Document segment -
— begin —

Transverse Beam Phase-Space Measurement Experience at CTF3

393

D. Gamba, B. Constance, R. Corsini, S. Döbert, L. Malina, T. Persson, J. Roberts, A.P. Rollings, P.K. Skowroński, F. Tecker
CERN, Geneva, Switzerland
L. Martin
JAI, Oxford, United Kingdom
A.L. Peirson Serratosa
Oxford University, Physics Department, Oxford, Oxon, United Kingdom

One of the objective of the CLIC Test Facility (CTF3) at CERN is to demonstrate the CLIC Drive Beam Recombination concept. An accurate control of the transverse beam parameters is necessary in order to succeed in preserving the beam quality after the recombination. During the activity of the facility we improved our tools and technique for characterising the transverse phase space of the beam before and after recombination. The common quadrupole scan technique was improved by performing constant-beam-size measurement and it was enriched by a tomographic reconstruction of the phase-space. Moreover studies have been performed in order to estimate and subtract the impact of dispersion on such a measurements. An overview of these techniques will be presented with actual measurements performed over the last year of operations of the facility.

— end —

(Screen grounding examples)

— begin —

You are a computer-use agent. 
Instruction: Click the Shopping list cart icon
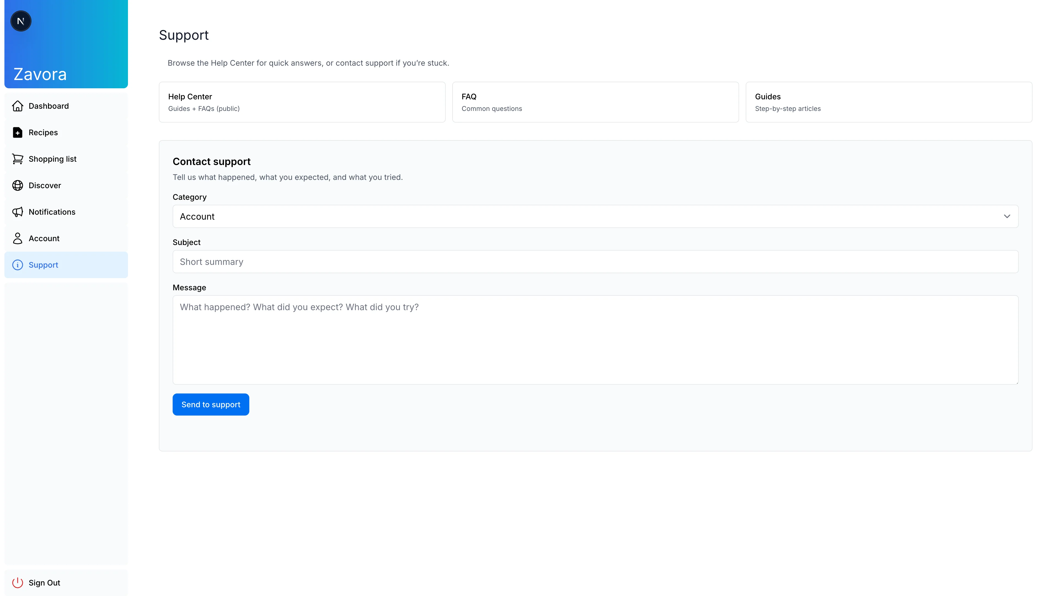pyautogui.click(x=17, y=159)
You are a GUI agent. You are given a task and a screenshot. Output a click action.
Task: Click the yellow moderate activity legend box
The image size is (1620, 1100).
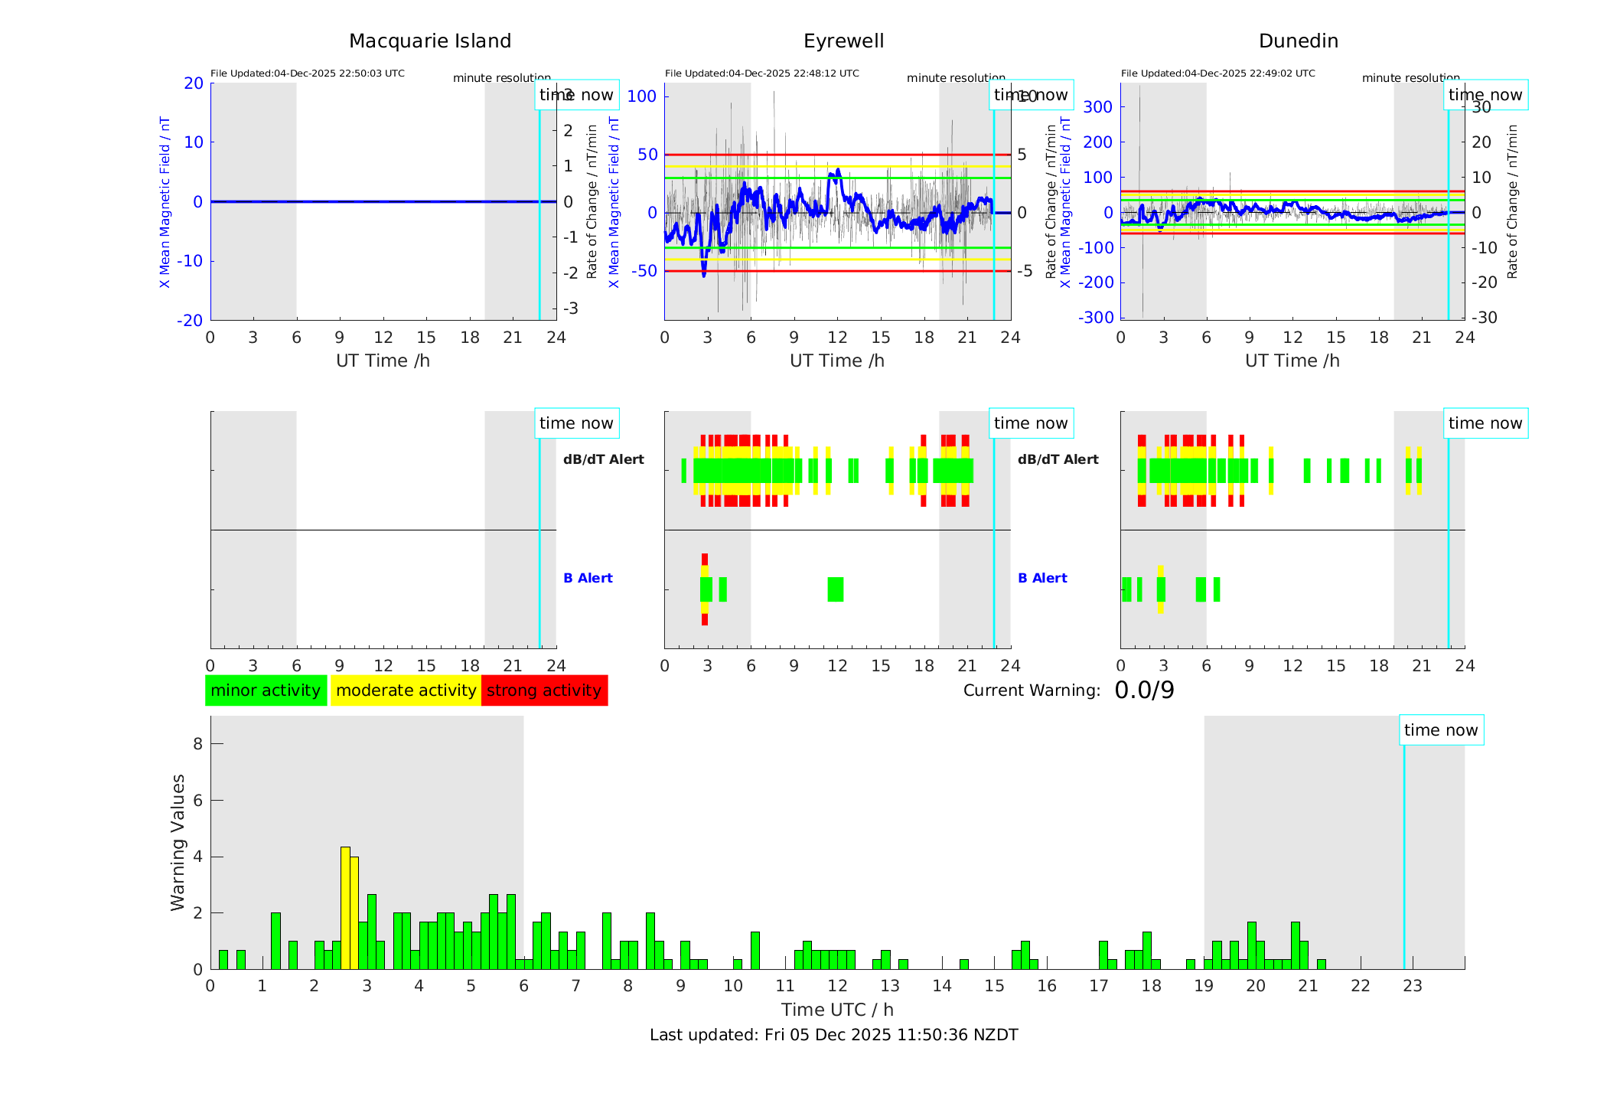(x=406, y=690)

— end —

Problems and tasks -
(1) According to the CTF3 abstract, how was the common quadrupole scan technique improved?
(2) For each statement, say whether it agrees with the CTF3 abstract: (a) The CLIC Test Facility is located at CERN. (b) The measurements presented were performed over the first year of the facility's operations. (c) Studies were carried out to estimate and subtract the impact of dispersion.
Answer using only the CTF3 abstract.

Solutions by task -
(1) It was improved by performing constant-beam-size measurement and enriched by a tomographic reconstruction of the phase-space.

(2)
(a) Yes: "CLIC Test Facility (CTF3) at CERN"
(b) No: "over the last year of operations of the facility"
(c) Yes: "in order to estimate and subtract the impact of dispersion"